期刊名称:Proceedings of the National Academy of Sciences
印刷版ISSN:0027-8424
电子版ISSN:1091-6490
出版年度:1976
卷号:73
期号:11
页码:3838-3842
DOI:10.1073/pnas.73.11.3838
语种:English
出版社:The National Academy of Sciences of the United States of America
摘要:A series of chimeric plasmids was constructed using colicinigenic factor E1 (ColE1) DNA as the replicon and DNA fragments carrying the galactose or tryptophan operons from E. coli. Restriction endonuclease EcoRI digests of ColE1 DNA and various DNAs containing the trp or gal operons were joined by T4 polynucleotide ligase [polynucleotide synthetase (ATP), poly(deoxyribonucleotide):poly(deoxyribonucleotide) ligase (AMP-forming), EC 6.5.1.1 ]. Chimeric plasmids carrying the desired genes were selected after transformation of Trp- or Gal- cells with ligated DNA. By using this method, we constructed ColE1-gal and ColE1-trp chimeric plasmids in which the source of the bacterial gal and trp operons was an unfractionated EcoRI digest of total E. coli DNA. The frequency of recovery of such chimeric plasmids is 10 to 20 colonies per mug of ligated DNA used in the transformation step.
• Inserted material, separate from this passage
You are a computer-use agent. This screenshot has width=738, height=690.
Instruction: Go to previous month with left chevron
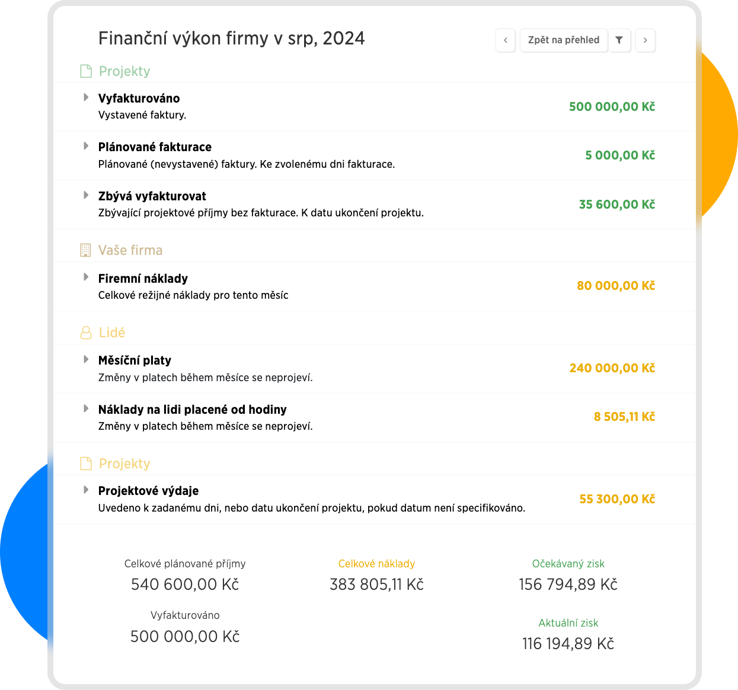click(506, 40)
The method utilized in this report for constructing specific chimeric plasmids from total E. coli DNA is very simple. It requires only endonuclease R-EcoRI and T4 polynucleotide ligase, both of which are commercially available. The yield of transformants suggests that this method will be useful for cloning and amplifying a wide variety of functionally defined genes from E. coli and other prokaryotic organisms.